46. If Supplier is required by any applicable law, governmental or regulatory authority, court order or other authority of competent jurisdiction, or by a recognized stock exchange to reveal Confidential Information, Supplier shall, to the extent it is legally permitted to do so, provide Ecocentric with as much written notice of the impending disclosure as possible and assist that Party to limit the extent of disclosure.
Ecocentric Provided Information & Requirements
47. The Supplier agrees that it has carefully considered all information provided by Ecocentric prior to the execution of this Agreement and has satisfied itself as to the sufficiency, completeness and accuracy of such information.
48. The Supplier shall promptly give written notice to Ecocentric, prior to use thereof, any defects, ambiguity, omissions or inaccuracy in information furnished by Ecocentric to the Supplier that Supplier may discover.
49. Not withstanding that Ecocentric provided information may not ultimately be complete, sufficient or correct, the Supplier has elected to enter into this Agreement and has made adjustment to its’ rates and prices for such incompleteness, insufficiency or incorrectness.
50. The Supplier may not assign or subcontract any rights or obligations under the Terms without Ecocentric’s prior written consent.
51. Ecocentric may at any time assign, novate or subcontract any or all of our rights and obligations under this Agreement.
52. The Terms will be construed and interpreted in accordance with the laws of Western Australia and the parties submit to the non-exclusive jurisdiction of the courts of that State. Each party waives any right it might have to claim that those courts are an inconvenient forum.
53. A waiver of a breach of any provision of or variation to the Agreement must be in writing. Such waiver shall be effective only in that specific instance and for the purpose for which it was given.
54. Ecocentric has no liability to the Supplier whatsoever for giving a third party access to the Terms or documents relating to the Terms in accordance with the Freedom of Information Act 1992 (WA).

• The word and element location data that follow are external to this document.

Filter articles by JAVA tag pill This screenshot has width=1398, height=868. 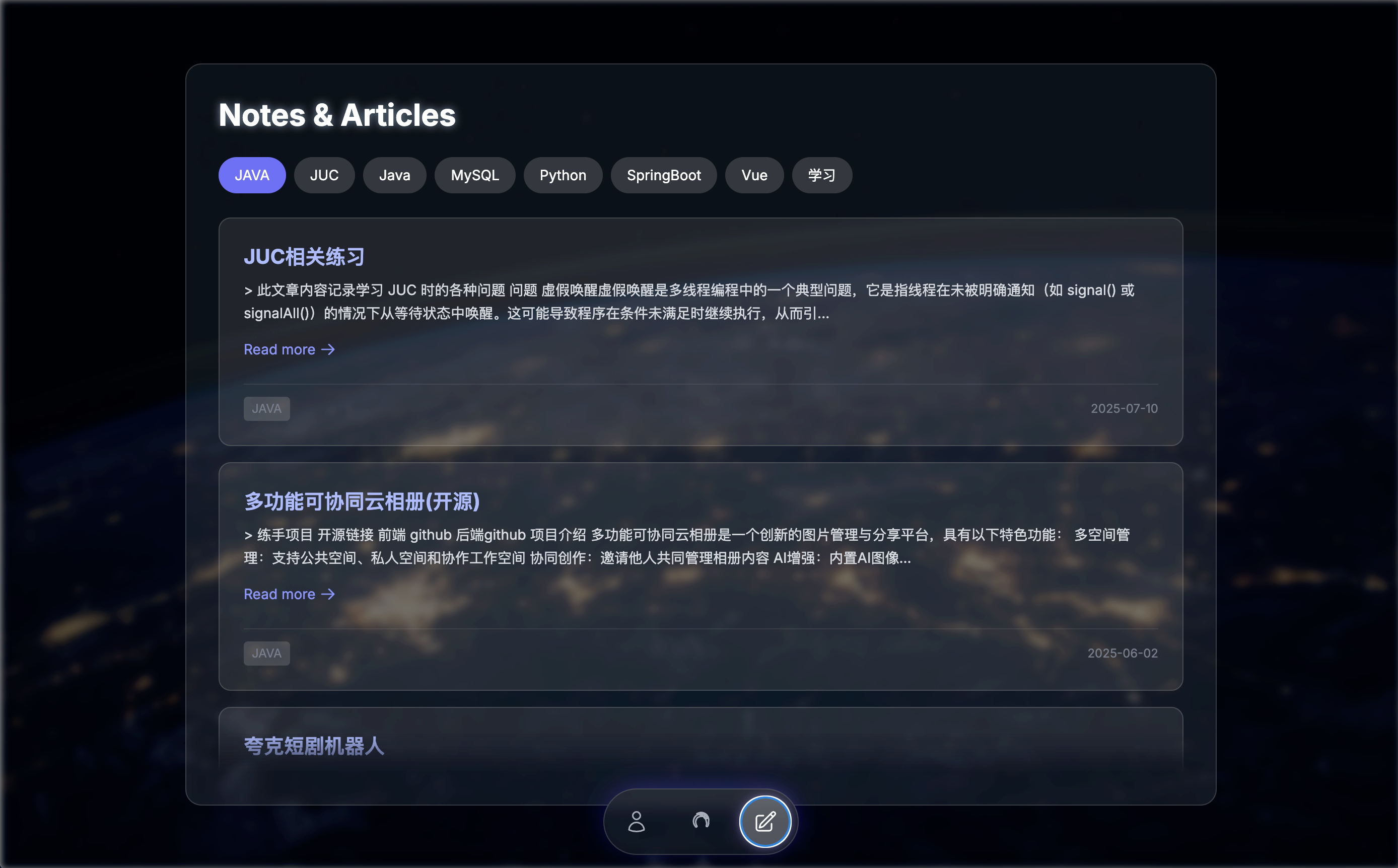252,175
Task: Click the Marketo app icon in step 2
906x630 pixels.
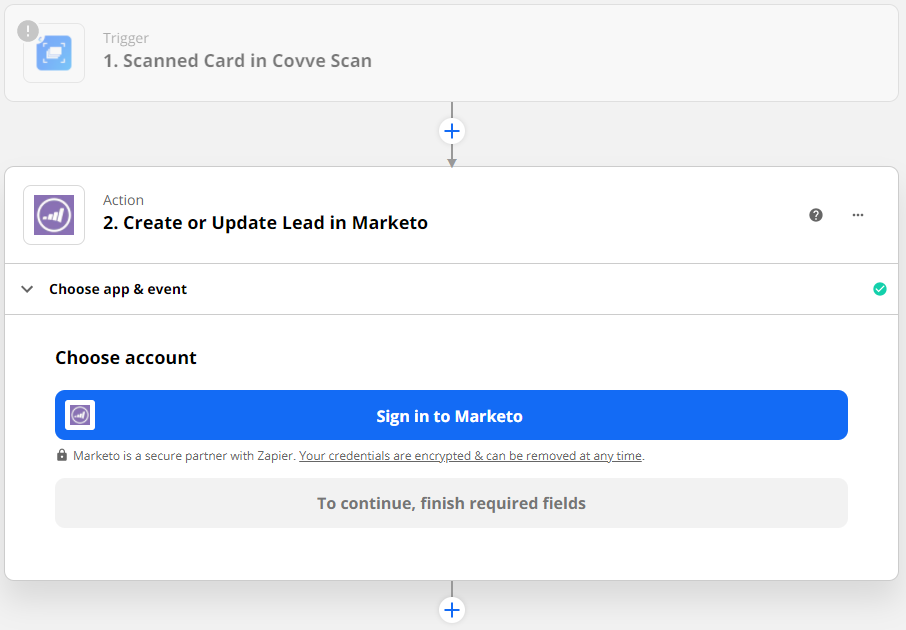Action: (54, 215)

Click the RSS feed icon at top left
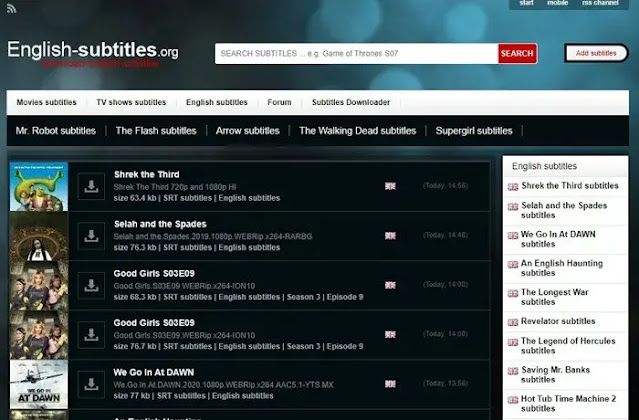pyautogui.click(x=11, y=8)
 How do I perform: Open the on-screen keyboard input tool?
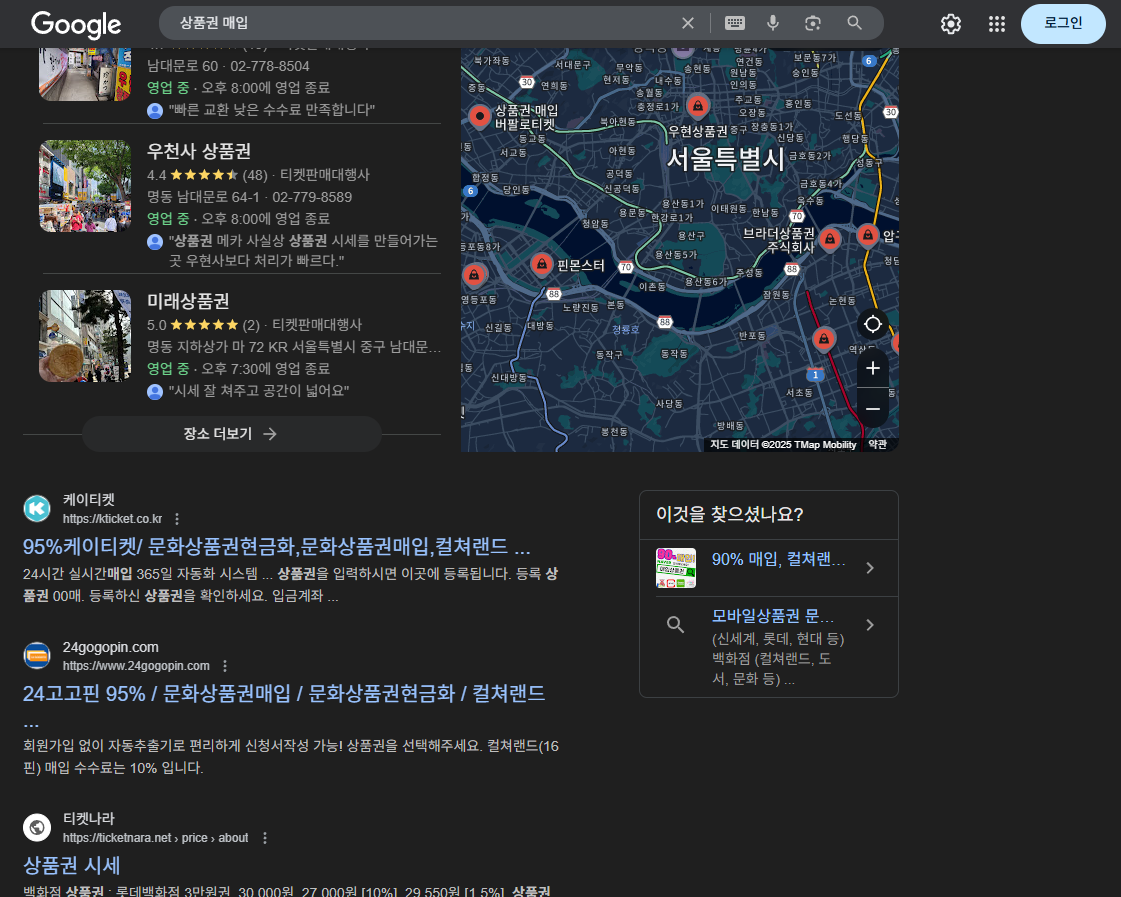click(735, 23)
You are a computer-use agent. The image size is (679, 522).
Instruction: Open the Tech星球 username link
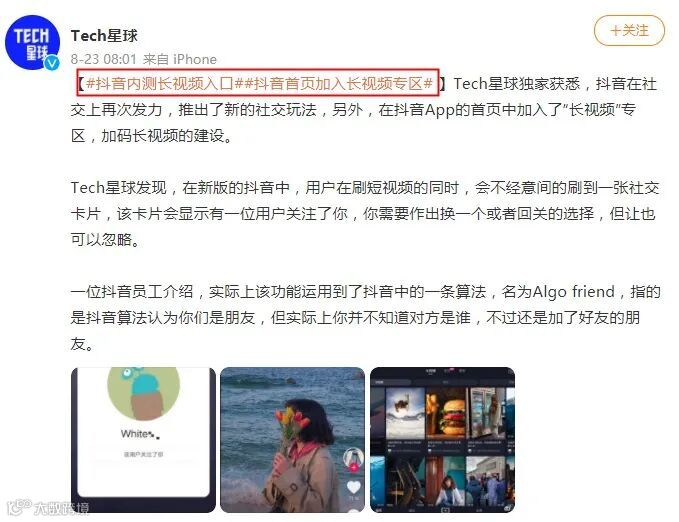[104, 36]
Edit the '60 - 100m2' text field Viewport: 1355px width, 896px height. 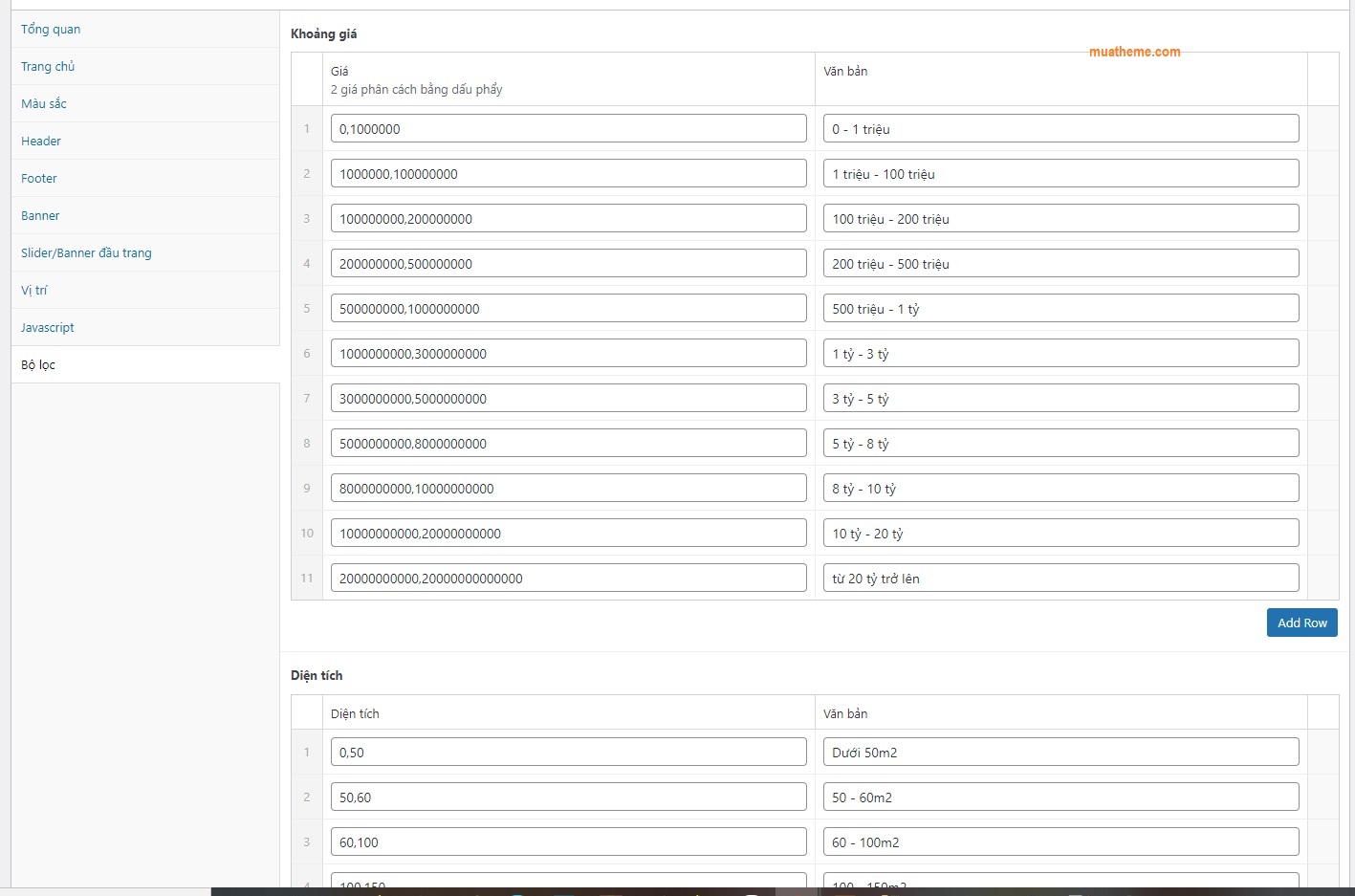tap(1060, 842)
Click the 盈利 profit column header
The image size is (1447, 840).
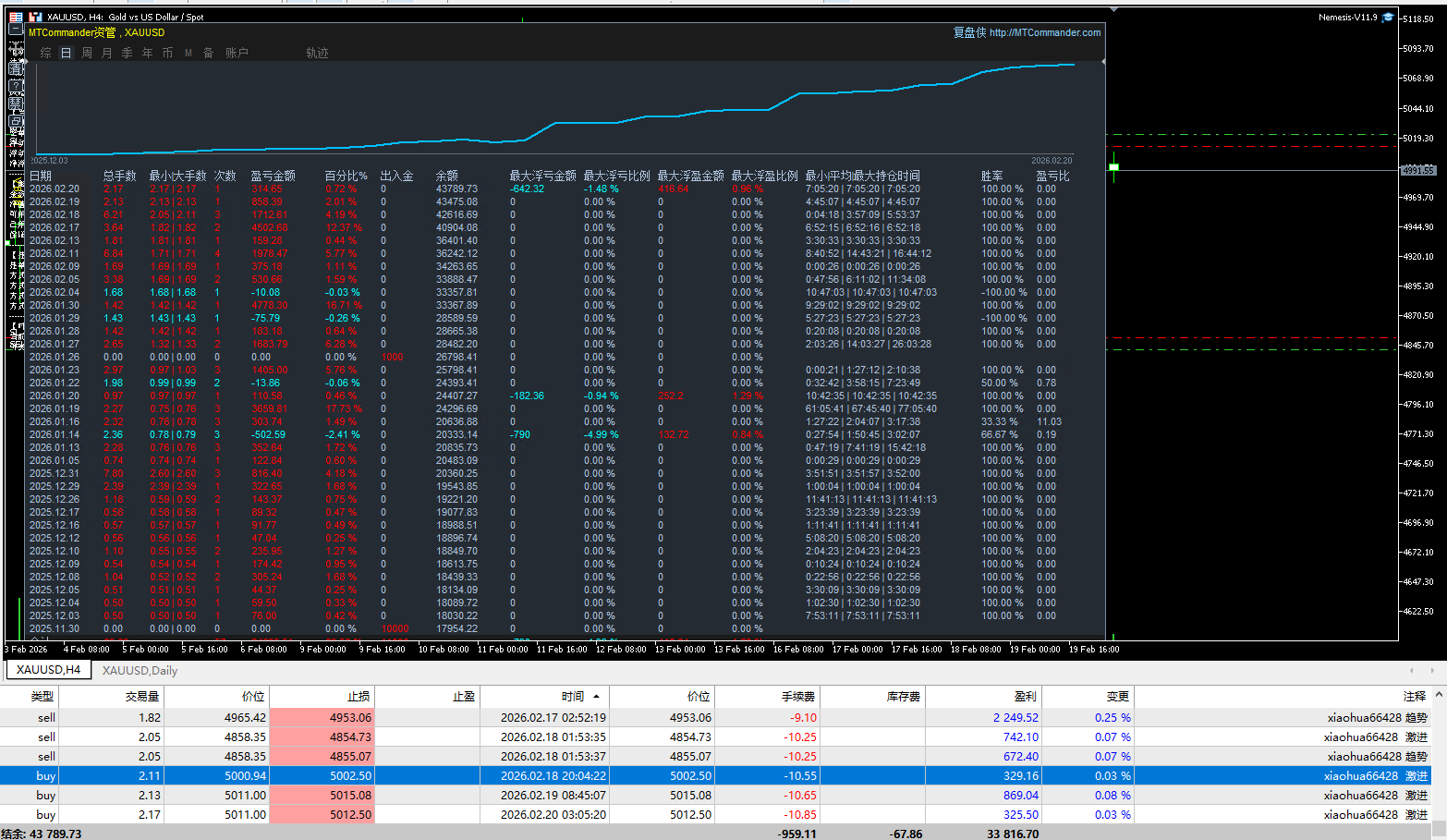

55. In carrying out its obligations under the Agreement, each party is acting as an independent contractor to the other party. Nothing in the Terms creates a partnership, trust, agency or joint venture or a fiduciary relationship between the parties or a contract of employment, unless expressly stated.
56. All notices and other documents given pursuant to the Agreement must be in writing and must be delivered by hand, post, facsimile or email to the receiving party at its address in the Order or as otherwise notified by the receiving party to the sending party.
57. If any part of this Agreement is, or becomes, void or unenforceable, that part is, or will be, severed from this Agreement so that all parts that are not, or do not become, void or unenforceable remain in full force and effect and are unaffected by that severance.
58. This Agreement constitutes the entire agreement between Supplier and Ecocentric covering the subject matter hereof. This Agreement supersedes any and all other agreements between Supplier and Ecocentric, whether written or oral, with respect to the subject matter hereof and contains all representations and warranties.
59. If there is any ambiguity, inconsistency or conflict between the provisions of the Order and the Terms, then the Terms take precedence, except to the extent varied in the Order.
60. This Agreement may be signed in any number of counterparts, each of which when executed and delivered shall constitute an original of this Agreement, but all counterparts together will constitute the same Agreement.